***** Task inputs

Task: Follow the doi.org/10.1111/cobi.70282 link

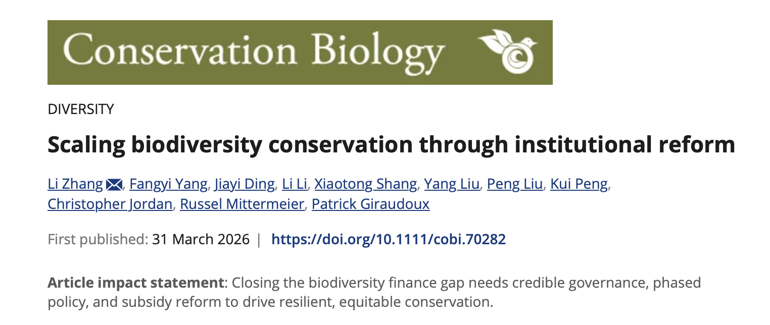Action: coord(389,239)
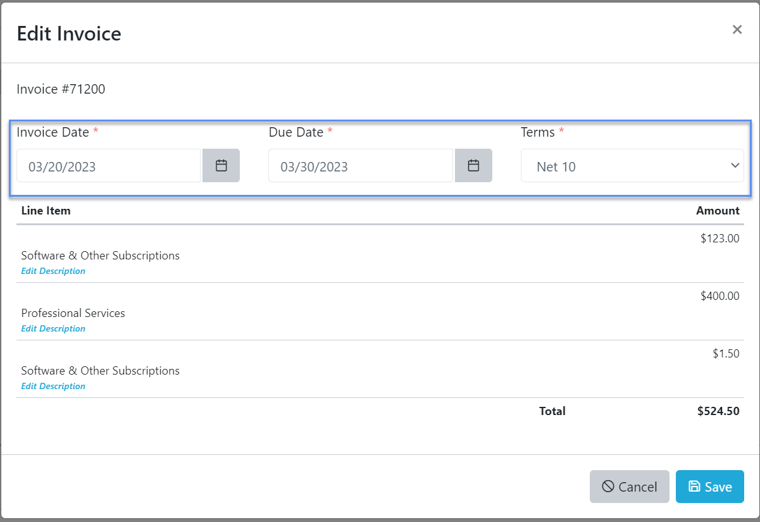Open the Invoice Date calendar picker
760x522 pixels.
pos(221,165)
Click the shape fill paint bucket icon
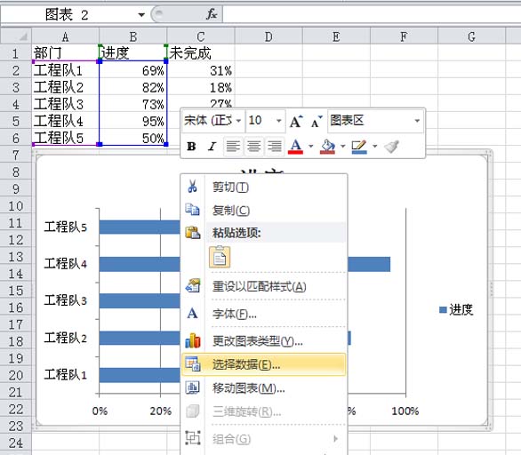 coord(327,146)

**********
***** Task inputs

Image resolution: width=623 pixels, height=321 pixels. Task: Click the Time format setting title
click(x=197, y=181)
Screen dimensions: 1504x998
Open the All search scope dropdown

**********

Required task: Render everything from the line containing "Screen dimensions: 1504x998" down to the line containing "Open the All search scope dropdown" as a Markdown table with columns Row and Line, leaving out any blank lines.

Response to this task:
| Row | Line |
|---|---|
| 1 | Screen dimensions: 1504x998 |
| 2 | Open the All search scope dropdown |